**PROVIDED MATERIAL**
--- START ---

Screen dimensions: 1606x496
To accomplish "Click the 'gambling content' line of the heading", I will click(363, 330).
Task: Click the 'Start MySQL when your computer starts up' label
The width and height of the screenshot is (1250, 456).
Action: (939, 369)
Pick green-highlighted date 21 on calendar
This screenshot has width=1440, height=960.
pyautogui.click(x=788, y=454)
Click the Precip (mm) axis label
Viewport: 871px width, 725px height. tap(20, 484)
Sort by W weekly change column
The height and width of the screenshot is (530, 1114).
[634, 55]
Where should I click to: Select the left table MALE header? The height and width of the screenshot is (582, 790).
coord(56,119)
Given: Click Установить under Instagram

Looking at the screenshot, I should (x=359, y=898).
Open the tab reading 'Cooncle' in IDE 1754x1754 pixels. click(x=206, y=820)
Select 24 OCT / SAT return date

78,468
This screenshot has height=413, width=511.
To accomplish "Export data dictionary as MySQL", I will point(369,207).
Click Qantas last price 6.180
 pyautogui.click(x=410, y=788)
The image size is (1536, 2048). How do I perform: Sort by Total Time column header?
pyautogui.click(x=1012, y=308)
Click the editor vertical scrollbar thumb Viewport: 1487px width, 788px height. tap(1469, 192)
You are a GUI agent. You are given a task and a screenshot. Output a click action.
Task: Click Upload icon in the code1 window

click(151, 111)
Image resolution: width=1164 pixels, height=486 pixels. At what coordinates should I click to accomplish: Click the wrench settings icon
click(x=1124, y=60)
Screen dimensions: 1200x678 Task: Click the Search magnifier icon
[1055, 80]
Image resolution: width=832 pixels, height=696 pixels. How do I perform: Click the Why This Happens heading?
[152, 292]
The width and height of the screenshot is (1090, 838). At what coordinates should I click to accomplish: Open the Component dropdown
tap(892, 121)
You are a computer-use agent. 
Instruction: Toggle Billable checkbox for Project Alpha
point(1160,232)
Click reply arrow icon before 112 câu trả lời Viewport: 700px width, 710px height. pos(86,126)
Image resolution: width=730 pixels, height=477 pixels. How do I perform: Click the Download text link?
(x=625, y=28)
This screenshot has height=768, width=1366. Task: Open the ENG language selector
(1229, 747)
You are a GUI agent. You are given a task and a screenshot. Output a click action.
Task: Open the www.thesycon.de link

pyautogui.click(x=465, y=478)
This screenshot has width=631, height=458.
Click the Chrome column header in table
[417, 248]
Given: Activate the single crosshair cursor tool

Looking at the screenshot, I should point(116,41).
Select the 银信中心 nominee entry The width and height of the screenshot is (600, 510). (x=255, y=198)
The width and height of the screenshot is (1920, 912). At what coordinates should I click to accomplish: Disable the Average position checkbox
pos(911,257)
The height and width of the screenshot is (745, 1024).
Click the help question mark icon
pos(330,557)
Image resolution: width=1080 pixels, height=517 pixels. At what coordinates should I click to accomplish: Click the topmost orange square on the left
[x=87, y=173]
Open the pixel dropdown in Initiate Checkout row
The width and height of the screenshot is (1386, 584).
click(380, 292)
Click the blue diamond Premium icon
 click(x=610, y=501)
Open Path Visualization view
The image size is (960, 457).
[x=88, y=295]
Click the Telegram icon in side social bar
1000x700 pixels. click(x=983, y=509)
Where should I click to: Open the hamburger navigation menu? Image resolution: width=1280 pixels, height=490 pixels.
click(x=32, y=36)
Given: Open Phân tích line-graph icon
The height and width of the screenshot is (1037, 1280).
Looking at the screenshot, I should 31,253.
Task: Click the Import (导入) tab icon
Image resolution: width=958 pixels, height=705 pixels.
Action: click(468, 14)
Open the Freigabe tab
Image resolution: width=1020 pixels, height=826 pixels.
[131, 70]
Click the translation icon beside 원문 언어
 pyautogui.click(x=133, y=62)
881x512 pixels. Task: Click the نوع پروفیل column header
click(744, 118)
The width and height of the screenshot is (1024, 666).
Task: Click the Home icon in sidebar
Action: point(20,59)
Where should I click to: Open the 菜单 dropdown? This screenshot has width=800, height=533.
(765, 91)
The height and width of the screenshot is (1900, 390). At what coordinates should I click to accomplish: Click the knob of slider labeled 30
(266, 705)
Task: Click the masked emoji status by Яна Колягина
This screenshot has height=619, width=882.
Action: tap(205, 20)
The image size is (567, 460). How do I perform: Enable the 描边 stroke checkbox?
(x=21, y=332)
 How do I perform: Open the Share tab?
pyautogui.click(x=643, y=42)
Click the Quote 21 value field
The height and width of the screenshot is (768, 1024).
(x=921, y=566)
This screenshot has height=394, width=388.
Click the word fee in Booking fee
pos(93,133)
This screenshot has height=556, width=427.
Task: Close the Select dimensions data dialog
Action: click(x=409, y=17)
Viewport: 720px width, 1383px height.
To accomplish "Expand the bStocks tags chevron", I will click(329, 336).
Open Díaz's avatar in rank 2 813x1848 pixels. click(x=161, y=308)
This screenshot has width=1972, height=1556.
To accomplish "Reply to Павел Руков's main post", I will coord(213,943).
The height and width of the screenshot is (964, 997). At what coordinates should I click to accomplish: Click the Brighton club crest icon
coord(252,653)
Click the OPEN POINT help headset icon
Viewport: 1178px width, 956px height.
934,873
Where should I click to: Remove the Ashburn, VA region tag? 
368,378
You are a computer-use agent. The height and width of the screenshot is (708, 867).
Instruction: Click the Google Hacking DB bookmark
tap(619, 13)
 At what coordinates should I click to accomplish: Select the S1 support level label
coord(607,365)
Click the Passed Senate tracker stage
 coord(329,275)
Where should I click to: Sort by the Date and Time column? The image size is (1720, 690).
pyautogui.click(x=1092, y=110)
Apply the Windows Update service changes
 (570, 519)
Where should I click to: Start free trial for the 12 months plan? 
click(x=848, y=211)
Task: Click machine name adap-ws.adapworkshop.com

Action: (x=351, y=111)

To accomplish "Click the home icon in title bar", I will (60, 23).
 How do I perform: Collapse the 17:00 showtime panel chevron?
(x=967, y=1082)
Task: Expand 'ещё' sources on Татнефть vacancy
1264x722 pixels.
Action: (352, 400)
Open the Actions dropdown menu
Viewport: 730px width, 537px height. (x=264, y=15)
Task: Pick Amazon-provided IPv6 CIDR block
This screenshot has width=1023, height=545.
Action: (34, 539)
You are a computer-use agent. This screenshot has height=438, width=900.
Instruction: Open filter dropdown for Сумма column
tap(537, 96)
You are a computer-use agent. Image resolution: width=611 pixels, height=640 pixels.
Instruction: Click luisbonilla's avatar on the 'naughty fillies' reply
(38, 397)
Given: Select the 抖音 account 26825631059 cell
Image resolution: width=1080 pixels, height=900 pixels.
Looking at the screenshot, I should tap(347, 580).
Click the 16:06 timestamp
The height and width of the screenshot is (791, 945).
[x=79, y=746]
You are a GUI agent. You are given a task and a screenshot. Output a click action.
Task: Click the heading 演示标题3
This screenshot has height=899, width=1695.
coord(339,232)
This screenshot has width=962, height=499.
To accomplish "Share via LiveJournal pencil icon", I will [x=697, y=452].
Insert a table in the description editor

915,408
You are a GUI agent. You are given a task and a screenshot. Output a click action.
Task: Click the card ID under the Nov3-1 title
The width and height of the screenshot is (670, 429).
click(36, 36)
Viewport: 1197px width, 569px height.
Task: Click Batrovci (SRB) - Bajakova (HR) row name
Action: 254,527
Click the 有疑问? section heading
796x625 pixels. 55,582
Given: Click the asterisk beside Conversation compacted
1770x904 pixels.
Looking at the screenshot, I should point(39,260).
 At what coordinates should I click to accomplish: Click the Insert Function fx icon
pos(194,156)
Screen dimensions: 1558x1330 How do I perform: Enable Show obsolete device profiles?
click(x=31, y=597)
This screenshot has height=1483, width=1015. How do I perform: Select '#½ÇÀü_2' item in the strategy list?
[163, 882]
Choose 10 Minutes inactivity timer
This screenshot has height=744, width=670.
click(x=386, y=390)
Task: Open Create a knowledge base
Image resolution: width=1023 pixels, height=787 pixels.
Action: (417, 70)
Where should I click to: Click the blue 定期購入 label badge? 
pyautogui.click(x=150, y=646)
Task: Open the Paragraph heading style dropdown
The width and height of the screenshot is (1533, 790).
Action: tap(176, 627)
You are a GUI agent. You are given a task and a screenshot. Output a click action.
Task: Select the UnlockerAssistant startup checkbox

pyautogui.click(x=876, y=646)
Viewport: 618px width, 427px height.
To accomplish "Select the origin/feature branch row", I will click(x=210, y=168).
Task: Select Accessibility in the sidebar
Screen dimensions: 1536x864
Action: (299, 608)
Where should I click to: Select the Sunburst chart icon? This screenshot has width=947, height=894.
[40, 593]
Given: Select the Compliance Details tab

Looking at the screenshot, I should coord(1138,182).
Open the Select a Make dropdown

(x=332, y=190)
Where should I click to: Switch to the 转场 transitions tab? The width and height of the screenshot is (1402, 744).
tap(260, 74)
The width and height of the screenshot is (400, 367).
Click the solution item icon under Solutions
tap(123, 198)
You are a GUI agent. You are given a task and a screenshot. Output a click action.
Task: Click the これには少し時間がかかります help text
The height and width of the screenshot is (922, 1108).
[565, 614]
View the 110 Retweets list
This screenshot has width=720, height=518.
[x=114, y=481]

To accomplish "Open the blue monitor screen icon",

--- END ---

Repeat, word for word, every line from the line that contains "Task: Select the" to the end of the entries; include both of those lines and no others.

**FINAL ANSWER**
Task: Select the UnlockerAssistant startup checkbox

pyautogui.click(x=876, y=646)
Viewport: 618px width, 427px height.
To accomplish "Select the origin/feature branch row", I will click(x=210, y=168).
Task: Select Accessibility in the sidebar
Screen dimensions: 1536x864
Action: (299, 608)
Where should I click to: Select the Sunburst chart icon? This screenshot has width=947, height=894.
[40, 593]
Given: Select the Compliance Details tab

Looking at the screenshot, I should coord(1138,182).
Open the Select a Make dropdown

(x=332, y=190)
Where should I click to: Switch to the 转场 transitions tab? The width and height of the screenshot is (1402, 744).
tap(260, 74)
The width and height of the screenshot is (400, 367).
Click the solution item icon under Solutions
tap(123, 198)
You are a GUI agent. You are given a task and a screenshot. Output a click action.
Task: Click the これには少し時間がかかります help text
The height and width of the screenshot is (922, 1108).
[565, 614]
View the 110 Retweets list
This screenshot has width=720, height=518.
[x=114, y=481]

To accomplish "Open the blue monitor screen icon",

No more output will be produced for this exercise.